Идет, идет он, страшный вестник, Пятой громоздкой чащи ломит. И все сильней тоскуют песни Под лягушиный писк в соломе.

Проблема «живого» и «железного» ставится в творчестве Леонова и Есенина как глобальная коллизия современной эпохи, как величайшее испытание перед угрозой технократического Апокалипсиса. И для Есенина, и для будущего автора «Русского леса» эта большая тема определила очень многое, подняв их, говоря есенинскими словами, до уровня «писателей Земли и Человека».

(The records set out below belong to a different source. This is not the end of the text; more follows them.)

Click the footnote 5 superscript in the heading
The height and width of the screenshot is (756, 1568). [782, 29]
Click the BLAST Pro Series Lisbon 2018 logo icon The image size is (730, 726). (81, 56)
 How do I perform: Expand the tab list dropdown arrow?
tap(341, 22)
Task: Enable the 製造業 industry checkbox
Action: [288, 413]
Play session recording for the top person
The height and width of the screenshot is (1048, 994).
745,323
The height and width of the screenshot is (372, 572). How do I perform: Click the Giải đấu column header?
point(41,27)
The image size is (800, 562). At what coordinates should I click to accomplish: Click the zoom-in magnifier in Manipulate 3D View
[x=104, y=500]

Идея единства всего живого, концепция мира-семьи, природы-родины459 сбли­жает экологические интуиции С. Есенина и М. Пришвина, предвосхищая нравствен­но-философские искания писателей последующих поколений — мотивы восстановле­ния утраченного родства с природой, возвращения к истокам, гармонизации отноше­ний человека, природы, цивилизации в прозе В.Шукшина, Ф.Абрамова, В.Распутина, С.Залыгина, В.Белова, Б.Можаева. в стихах Н.Рубцова, Вас.Федорова, А.Жигулина, Н.Тряпкина, Ю.Кузнецова, Ст.Куяяева, Е. Исаева, В. Бокова.

В этом — вечная правда живительной силы есенинских поэтические «родников».